[Quoted text]
Nathan Whitehorn 96c85efb4b Replace a number of conflations of mp_ncpus and mp_maxid with either
mp_maxid or CPU_FOREACH() as appropriate. This fixes a number of places in
the kernel that assumed CPU IDs are dense in [0, mp_ncpus) and would try,
for example, to run tasks on CPUs that did not exist or to allocate too
few buffers on systems with sparse CPU IDs in which there are holes in the
range and mp_maxid > mp_ncpus. Such circumstances generally occur on
systems with SMT, but on which SMT is disabled. This patch restores system
operation at least on POWER8 systems configured in this way.

There are a number of other places in the kernel with potential problems
in these situations, but where sparse CPU IDs are not currently known
to occur, mostly in the ARM machine-dependent code. These will be fixed
in a follow-up commit after the stable/11 branch.

PR:		kern/210106
Reviewed by:	jhb
Approved by:	re (glebius)
2016-07-06 14:09:49 +00:00

300 lines
9.7 KiB
C

/*-
* Copyright (c) 2008 Michael J. Silbersack.
* All rights reserved.
*
* Redistribution and use in source and binary forms, with or without
* modification, are permitted provided that the following conditions
* are met:
* 1. Redistributions of source code must retain the above copyright
* notice unmodified, this list of conditions, and the following
* disclaimer.
* 2. Redistributions in binary form must reproduce the above copyright
* notice, this list of conditions and the following disclaimer in the
* documentation and/or other materials provided with the distribution.

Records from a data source
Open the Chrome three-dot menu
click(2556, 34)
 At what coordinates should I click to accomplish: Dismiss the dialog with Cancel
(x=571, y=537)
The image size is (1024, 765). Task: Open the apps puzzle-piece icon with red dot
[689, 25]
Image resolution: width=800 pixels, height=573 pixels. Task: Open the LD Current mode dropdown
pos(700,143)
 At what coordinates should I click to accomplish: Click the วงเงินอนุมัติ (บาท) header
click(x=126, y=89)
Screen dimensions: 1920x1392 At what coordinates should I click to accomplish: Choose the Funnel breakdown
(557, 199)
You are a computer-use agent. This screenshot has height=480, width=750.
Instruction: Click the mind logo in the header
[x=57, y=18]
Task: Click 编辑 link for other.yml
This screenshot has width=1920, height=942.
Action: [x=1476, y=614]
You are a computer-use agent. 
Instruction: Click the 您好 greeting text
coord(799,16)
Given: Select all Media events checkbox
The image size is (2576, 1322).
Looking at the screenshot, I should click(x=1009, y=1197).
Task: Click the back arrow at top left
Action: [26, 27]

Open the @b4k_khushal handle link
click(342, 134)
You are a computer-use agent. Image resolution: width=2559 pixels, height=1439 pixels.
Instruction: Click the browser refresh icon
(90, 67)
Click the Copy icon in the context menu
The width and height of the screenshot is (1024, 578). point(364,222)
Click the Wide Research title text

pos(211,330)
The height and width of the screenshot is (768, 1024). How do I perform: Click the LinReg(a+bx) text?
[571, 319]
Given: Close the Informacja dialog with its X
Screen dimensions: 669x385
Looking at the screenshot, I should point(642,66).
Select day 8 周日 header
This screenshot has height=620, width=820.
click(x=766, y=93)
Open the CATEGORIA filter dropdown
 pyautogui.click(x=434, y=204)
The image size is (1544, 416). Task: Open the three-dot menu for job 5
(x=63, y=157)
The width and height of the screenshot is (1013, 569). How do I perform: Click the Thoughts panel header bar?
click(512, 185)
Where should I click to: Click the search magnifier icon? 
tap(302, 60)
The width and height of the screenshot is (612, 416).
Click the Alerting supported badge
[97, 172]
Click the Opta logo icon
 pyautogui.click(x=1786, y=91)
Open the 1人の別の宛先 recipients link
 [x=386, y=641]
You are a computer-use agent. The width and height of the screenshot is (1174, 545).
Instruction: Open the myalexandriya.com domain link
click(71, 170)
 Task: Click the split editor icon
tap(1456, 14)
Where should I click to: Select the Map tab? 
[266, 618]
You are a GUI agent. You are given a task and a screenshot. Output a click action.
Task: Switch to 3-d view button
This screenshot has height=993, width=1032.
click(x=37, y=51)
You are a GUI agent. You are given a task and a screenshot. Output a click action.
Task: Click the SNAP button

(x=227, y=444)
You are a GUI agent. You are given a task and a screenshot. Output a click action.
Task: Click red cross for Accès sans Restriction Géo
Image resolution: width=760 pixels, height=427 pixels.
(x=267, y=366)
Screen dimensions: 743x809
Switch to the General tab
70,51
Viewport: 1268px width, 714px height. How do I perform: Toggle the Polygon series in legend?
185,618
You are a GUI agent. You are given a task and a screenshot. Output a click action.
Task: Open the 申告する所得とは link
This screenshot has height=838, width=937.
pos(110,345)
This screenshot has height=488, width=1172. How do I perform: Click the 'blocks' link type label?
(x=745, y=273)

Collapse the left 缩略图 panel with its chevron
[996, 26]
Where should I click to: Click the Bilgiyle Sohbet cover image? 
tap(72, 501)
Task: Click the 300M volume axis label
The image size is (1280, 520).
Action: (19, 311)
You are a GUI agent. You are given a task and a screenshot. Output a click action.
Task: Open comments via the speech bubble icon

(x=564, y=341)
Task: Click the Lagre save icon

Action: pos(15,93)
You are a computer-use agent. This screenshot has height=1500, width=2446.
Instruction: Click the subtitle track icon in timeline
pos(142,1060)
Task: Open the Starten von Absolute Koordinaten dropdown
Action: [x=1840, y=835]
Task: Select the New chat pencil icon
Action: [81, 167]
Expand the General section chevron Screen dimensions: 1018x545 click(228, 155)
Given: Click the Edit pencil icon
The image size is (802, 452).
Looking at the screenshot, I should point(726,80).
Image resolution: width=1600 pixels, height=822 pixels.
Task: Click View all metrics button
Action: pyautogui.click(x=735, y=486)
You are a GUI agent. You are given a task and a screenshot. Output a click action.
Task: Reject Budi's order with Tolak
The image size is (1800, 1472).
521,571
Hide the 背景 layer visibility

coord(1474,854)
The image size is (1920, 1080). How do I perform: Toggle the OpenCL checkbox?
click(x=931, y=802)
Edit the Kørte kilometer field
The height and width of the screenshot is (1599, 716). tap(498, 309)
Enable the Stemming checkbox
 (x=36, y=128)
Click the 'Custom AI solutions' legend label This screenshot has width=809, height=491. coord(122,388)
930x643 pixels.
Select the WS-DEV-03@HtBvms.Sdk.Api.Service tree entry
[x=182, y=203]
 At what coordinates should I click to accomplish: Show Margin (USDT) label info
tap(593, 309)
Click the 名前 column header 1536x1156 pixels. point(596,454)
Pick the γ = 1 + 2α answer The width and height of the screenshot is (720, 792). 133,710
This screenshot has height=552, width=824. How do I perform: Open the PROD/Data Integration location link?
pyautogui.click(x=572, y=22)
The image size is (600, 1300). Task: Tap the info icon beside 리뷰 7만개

[Tasks to complete]
a: Repeat the part of the commit text starting at "Nathan Whitehorn 96c85efb4b" and ending at "in this way.", word for word.
b: Show each line of the records that contains the string "dimensions", matching case exactly.

[Answers provided]
a:
Nathan Whitehorn 96c85efb4b Replace a number of conflations of mp_ncpus and mp_maxid with either
mp_maxid or CPU_FOREACH() as appropriate. This fixes a number of places in
the kernel that assumed CPU IDs are dense in [0, mp_ncpus) and would try,
for example, to run tasks on CPUs that did not exist or to allocate too
few buffers on systems with sparse CPU IDs in which there are holes in the
range and mp_maxid > mp_ncpus. Such circumstances generally occur on
systems with SMT, but on which SMT is disabled. This patch restores system
operation at least on POWER8 systems configured in this way.

b:
Screen dimensions: 1920x1392 At what coordinates should I click to accomplish: Choose the Funnel breakdown
Screen dimensions: 669x385
Screen dimensions: 743x809
Expand the General section chevron Screen dimensions: 1018x545 click(228, 155)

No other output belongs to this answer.